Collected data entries
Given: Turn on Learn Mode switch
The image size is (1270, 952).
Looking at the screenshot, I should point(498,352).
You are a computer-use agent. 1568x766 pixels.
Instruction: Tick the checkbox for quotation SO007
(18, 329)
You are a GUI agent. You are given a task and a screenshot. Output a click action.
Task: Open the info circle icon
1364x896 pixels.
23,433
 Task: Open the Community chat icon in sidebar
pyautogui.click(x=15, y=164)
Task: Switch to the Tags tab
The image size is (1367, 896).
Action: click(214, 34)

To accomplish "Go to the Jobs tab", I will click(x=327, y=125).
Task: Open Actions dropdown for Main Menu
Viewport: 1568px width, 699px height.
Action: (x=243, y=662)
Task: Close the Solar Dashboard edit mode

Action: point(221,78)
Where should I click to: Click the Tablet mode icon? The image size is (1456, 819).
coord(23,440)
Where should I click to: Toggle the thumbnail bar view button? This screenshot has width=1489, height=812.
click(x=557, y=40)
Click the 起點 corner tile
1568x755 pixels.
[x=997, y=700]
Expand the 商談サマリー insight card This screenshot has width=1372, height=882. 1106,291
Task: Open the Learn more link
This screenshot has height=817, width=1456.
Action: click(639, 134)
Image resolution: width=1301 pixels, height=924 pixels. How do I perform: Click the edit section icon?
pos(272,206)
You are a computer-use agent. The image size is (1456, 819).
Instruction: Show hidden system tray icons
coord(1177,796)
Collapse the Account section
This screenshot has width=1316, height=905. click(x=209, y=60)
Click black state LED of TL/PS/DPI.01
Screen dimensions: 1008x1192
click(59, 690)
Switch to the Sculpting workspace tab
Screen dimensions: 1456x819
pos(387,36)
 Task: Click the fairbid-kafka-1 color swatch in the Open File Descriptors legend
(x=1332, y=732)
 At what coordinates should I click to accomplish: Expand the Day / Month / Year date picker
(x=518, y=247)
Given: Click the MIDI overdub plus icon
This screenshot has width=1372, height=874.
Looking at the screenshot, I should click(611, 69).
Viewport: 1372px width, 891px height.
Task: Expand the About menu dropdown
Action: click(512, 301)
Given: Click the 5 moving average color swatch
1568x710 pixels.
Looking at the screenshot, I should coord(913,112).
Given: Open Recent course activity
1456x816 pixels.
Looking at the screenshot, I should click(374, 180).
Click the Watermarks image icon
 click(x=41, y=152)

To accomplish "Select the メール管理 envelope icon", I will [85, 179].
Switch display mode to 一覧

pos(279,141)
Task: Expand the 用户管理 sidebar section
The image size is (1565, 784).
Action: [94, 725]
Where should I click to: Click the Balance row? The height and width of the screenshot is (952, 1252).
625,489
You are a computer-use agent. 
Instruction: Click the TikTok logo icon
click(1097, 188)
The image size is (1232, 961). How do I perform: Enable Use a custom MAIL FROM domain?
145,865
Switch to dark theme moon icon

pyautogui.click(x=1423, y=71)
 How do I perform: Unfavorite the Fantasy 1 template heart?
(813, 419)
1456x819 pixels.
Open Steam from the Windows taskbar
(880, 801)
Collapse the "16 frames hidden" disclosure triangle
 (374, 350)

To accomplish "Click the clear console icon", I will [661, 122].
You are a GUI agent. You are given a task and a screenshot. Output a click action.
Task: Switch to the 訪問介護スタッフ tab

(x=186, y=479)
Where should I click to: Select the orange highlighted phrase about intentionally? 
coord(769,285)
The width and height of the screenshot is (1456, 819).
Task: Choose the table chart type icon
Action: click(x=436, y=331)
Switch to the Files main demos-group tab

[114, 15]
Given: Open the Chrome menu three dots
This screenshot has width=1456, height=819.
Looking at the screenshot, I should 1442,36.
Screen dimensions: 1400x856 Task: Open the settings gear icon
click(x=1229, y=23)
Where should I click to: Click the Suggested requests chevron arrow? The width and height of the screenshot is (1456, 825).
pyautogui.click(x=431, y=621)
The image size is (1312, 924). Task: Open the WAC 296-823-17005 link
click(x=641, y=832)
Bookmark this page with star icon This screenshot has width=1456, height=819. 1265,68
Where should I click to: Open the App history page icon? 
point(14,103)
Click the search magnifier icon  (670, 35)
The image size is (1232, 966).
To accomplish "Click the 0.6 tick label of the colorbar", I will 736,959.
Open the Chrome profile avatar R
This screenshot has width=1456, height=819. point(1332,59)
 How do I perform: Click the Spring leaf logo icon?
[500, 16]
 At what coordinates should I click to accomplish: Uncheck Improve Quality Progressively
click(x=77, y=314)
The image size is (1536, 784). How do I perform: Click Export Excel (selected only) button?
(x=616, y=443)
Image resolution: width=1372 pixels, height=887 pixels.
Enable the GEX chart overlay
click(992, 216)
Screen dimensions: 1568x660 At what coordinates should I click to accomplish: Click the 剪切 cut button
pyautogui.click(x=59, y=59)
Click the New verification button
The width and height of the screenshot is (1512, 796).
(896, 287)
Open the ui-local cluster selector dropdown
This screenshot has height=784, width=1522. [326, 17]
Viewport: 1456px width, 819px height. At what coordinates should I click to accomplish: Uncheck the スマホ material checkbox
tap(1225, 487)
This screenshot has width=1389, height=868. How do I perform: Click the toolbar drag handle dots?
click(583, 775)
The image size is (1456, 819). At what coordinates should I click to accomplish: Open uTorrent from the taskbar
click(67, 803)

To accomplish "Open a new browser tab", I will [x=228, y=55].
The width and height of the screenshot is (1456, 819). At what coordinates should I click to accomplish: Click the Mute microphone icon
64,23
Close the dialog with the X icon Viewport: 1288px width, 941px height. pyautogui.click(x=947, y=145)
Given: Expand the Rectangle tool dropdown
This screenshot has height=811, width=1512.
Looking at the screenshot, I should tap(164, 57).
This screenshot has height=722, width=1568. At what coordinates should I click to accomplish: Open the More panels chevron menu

EXERCISE OBJECTIVE
Restate word for word only the lines above from the line containing "Instruction: Tick the" to the line containing "Task: Open Actions dropdown for Main Menu", both of them included.

OUTPUT BELOW
Instruction: Tick the checkbox for quotation SO007
(18, 329)
You are a GUI agent. You are given a task and a screenshot. Output a click action.
Task: Open the info circle icon
1364x896 pixels.
23,433
 Task: Open the Community chat icon in sidebar
pyautogui.click(x=15, y=164)
Task: Switch to the Tags tab
The image size is (1367, 896).
Action: click(214, 34)

To accomplish "Go to the Jobs tab", I will click(x=327, y=125).
Task: Open Actions dropdown for Main Menu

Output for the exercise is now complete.